• Logistic Regression
    • Gives real valued input between 0 and 1
      • Allows for probabilistic interpretation
      • Linear model
        • i.e. given by $w^Tx$
      • No closed form solution
  • Example:
    • Training a handwritten digits sample
    • Digits are from 0-9
      • Can first simplify down to training and classifying between 1 and 5
    • Dataset
      • In this example, the pictures are 28x28 pixels
      • To create the $x$ vector we linearize the 28x28 pixels into vector length 728
    • Good features to differentiate between the two class
      • Pixels
      • Intensity
        • the amount of black pixels
      • Symmetry
        • the negative of absolute difference between an image and its flipped versions
    • $x$ vector is a concatenation of the features’ values
  • The Sigmoid Function
    • $h(x) = \theta(\sum^d_{i=0}w_ix_ii) = \theta(w^Tx) \in [0,1]$
    • maps an input vector $x$ to a real value between $[0,1]$
    • $\theta (s) = \frac{e^s}{1+e^s} = \frac{1}{1 + e^{-s}}$
    • How is $\theta(-s)$ related to $\theta(s)$?
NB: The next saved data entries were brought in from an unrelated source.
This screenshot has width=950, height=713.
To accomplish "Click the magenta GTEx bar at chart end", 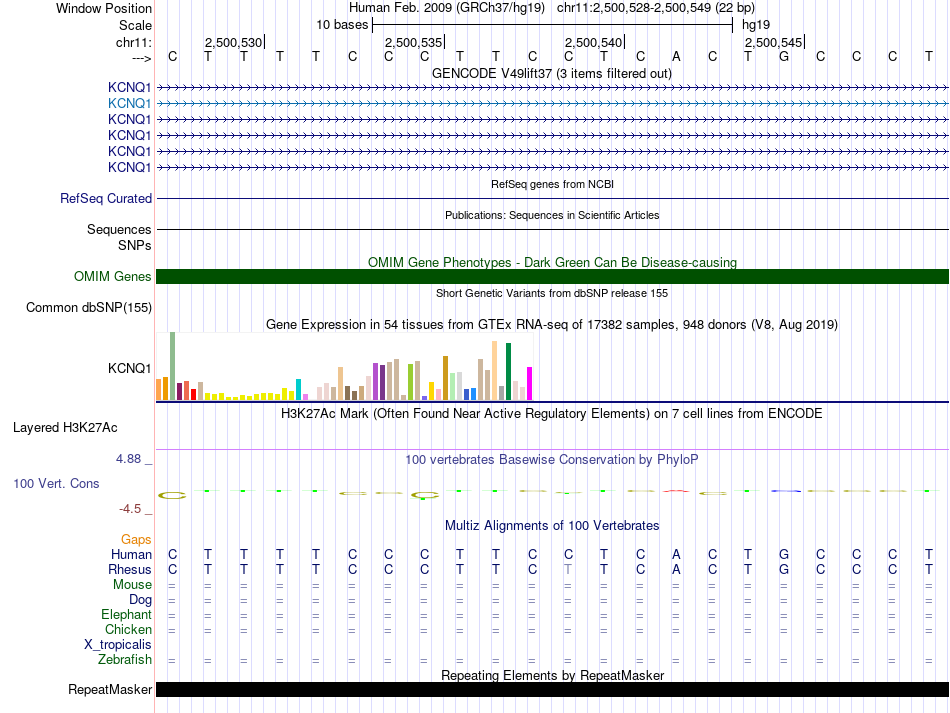I will coord(529,383).
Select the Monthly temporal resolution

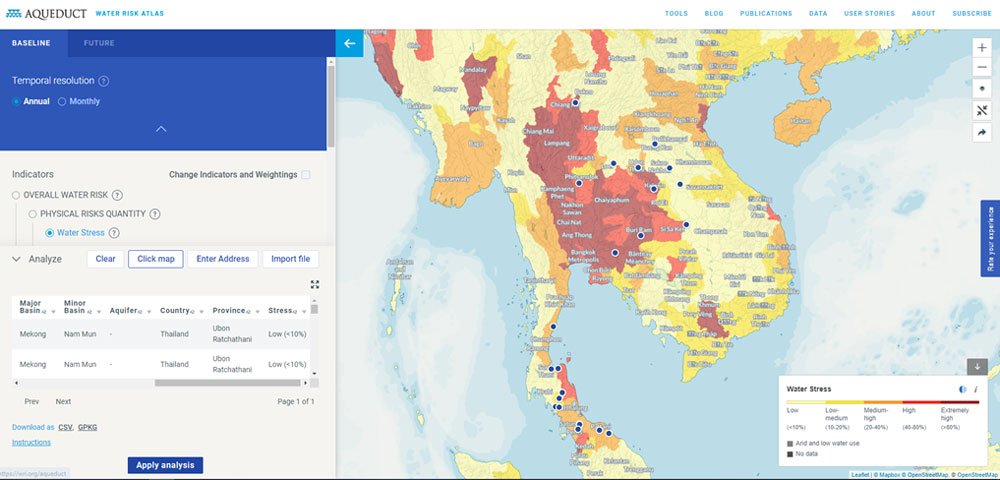pyautogui.click(x=62, y=101)
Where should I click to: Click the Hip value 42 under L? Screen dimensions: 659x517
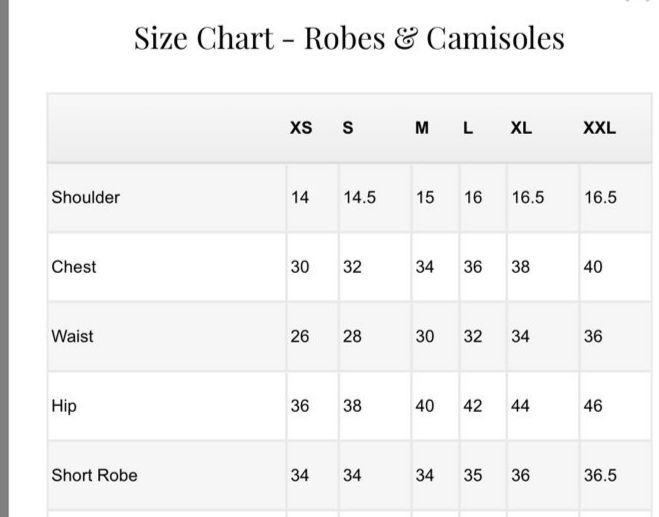[x=472, y=406]
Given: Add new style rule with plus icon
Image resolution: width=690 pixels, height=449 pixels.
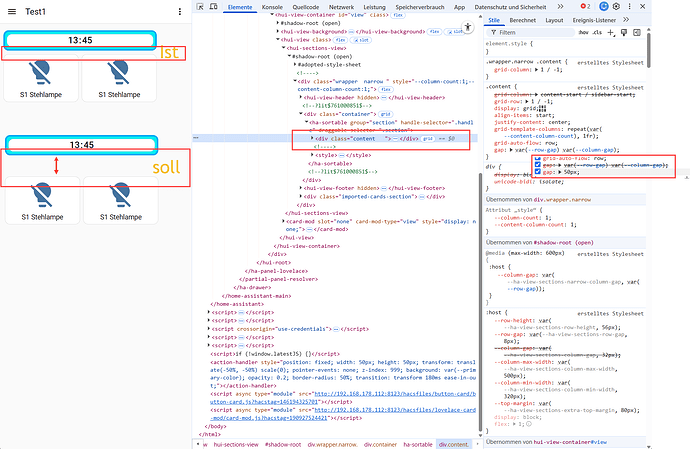Looking at the screenshot, I should [x=609, y=31].
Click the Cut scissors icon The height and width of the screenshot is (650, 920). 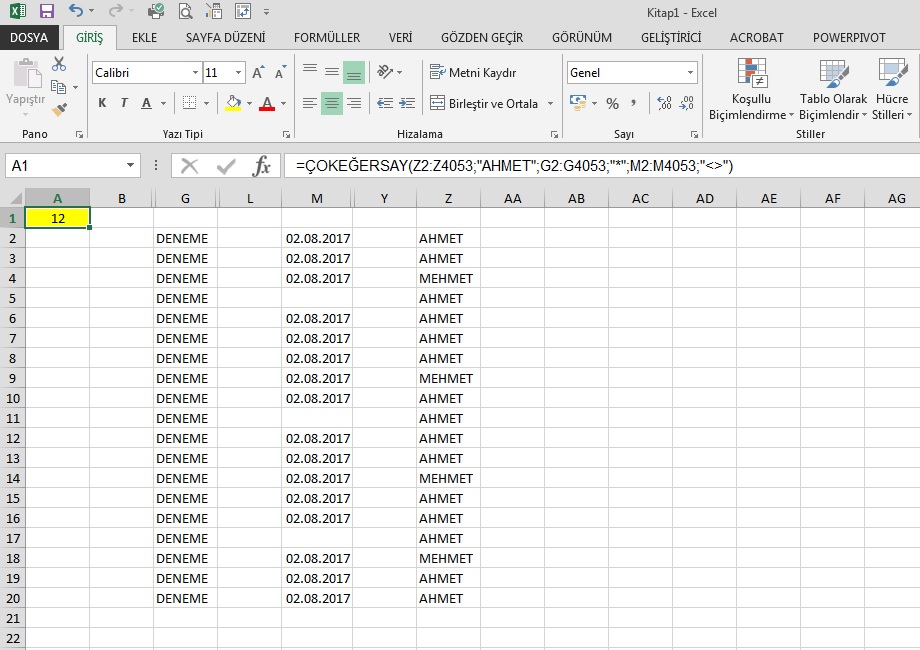coord(59,64)
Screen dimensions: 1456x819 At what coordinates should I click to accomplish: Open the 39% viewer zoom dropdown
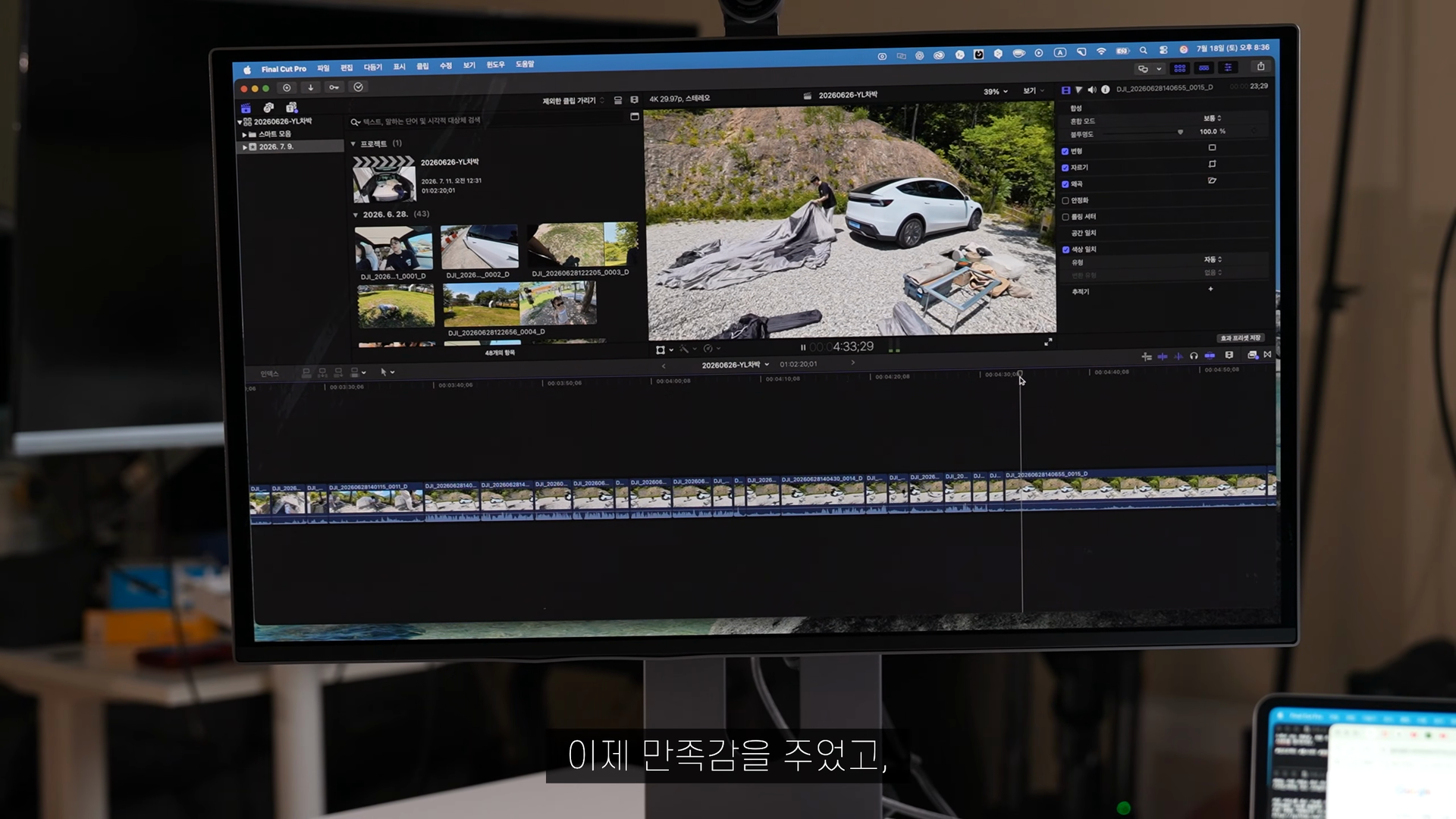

      • $\theta(-s) *\theta(s) = 1$
  • What makes a good $h$?
    • h is good if:
      • $h(x_n) = \theta(w^Tx) \approx 1$ whenever $y_n = +1$
      • $h(x_n) = \theta(w^Tx) \approx 0$ whenever $y_n = -1$
    • Data representation
      • $D = \{y_1, y_2, \ldots, y_n\} \in \{-1,1\}^n$
    • Bad simplistic error message for optimizing $h$
      • $E(h) = \frac{1}{N}\sum^N_{n=1}(h(x_n)-\frac{1}{2}(1+y_n))^2$
        • $\frac12 (1+y_n)$ term maps target from $\{-1,1\} \Rightarrow\{0,1\}$
    • Logistic Loss Function
      • $E(w) = \frac1N\sum^N_{n=1}\ln(1+\exp(-y_n*w^Tx))$
      • Based on intuitive probabilistic interpretation of $h$
        • The larger that you can make $w^Tx$ or the closer to $\infin$, the smaller $\exp$ term will become and since inside term is added to 1, $\log$ term will approach zero as well, resulting in smallest error
      • This function is very easy to minimize
      • Probabilistic Interpretation
        • Suppose that $h(x) = \theta(w^Tx)$ closely captures $P[+1|x]$
          • then
        • $P(y|x) = \theta(y *w^Tx)$